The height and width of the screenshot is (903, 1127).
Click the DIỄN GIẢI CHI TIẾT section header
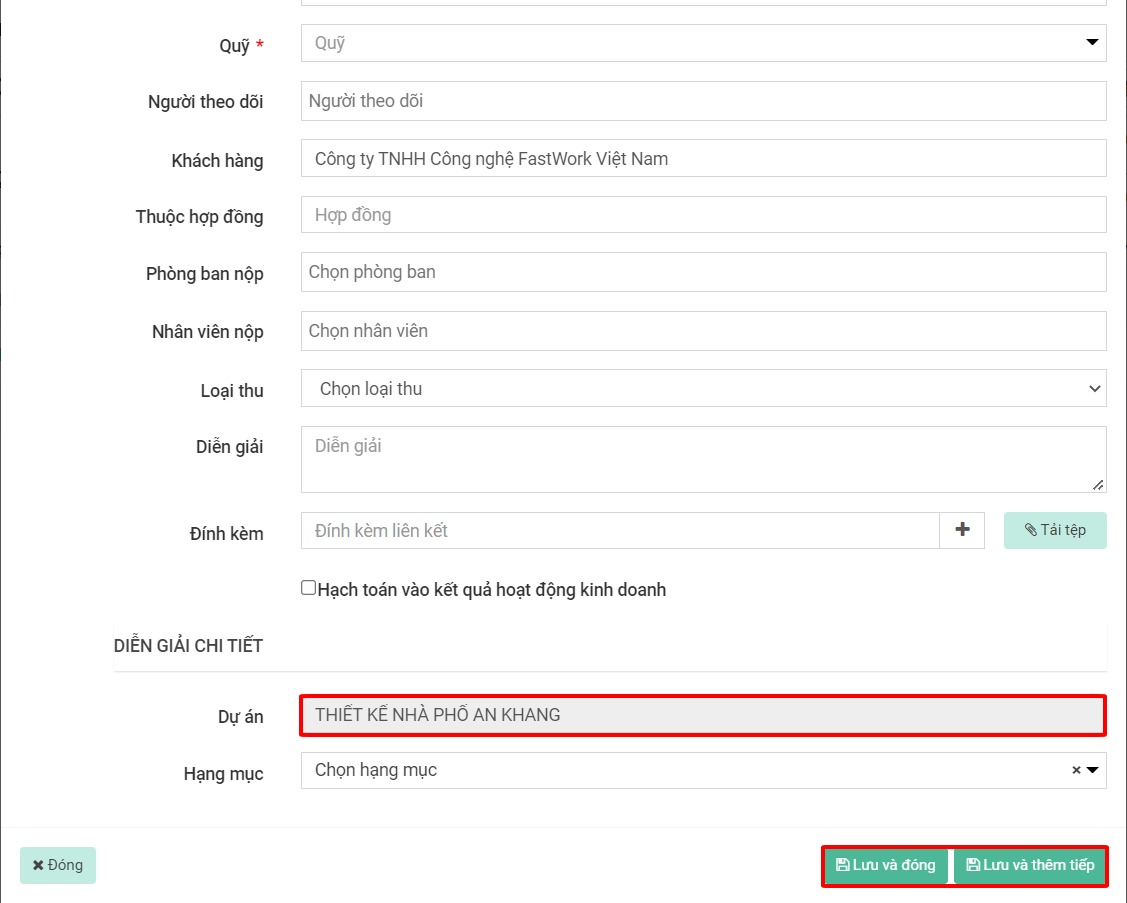tap(189, 646)
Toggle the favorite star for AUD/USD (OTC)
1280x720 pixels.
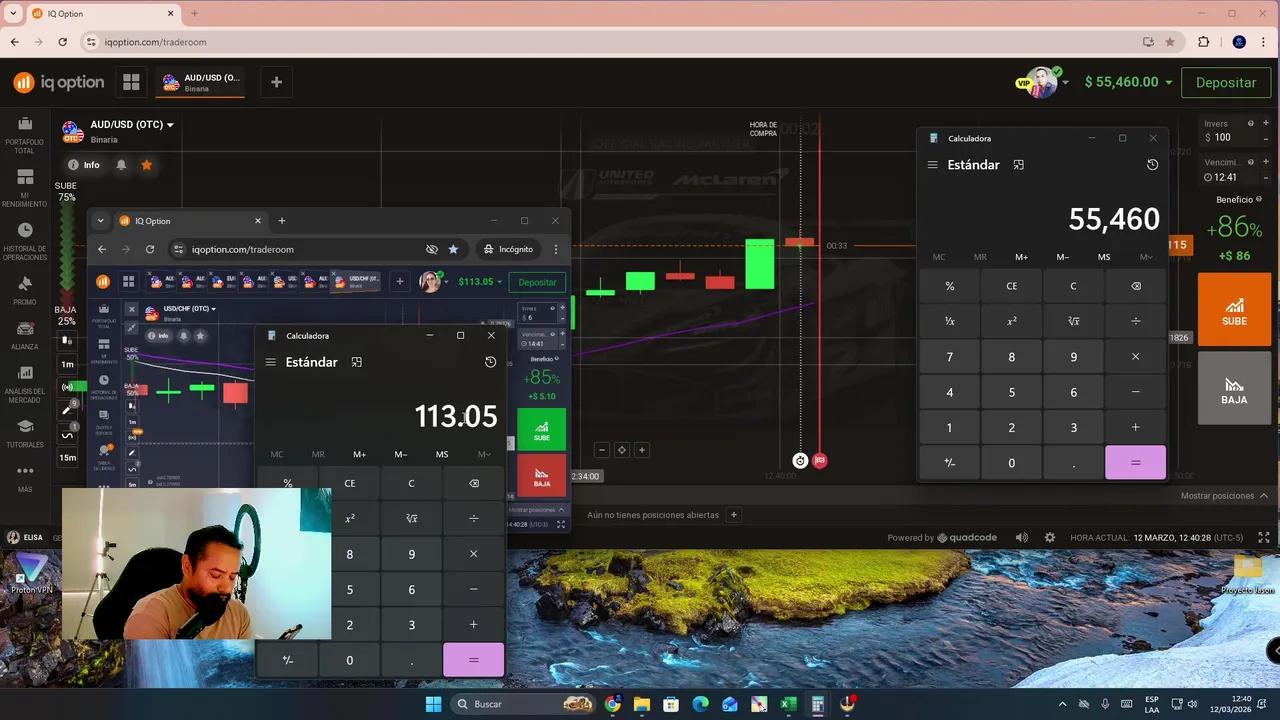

------------------------------------

● **Written task**:
How many lines of the material contain the word "screenshot"? Reply with the number alone.

● **In response**:
1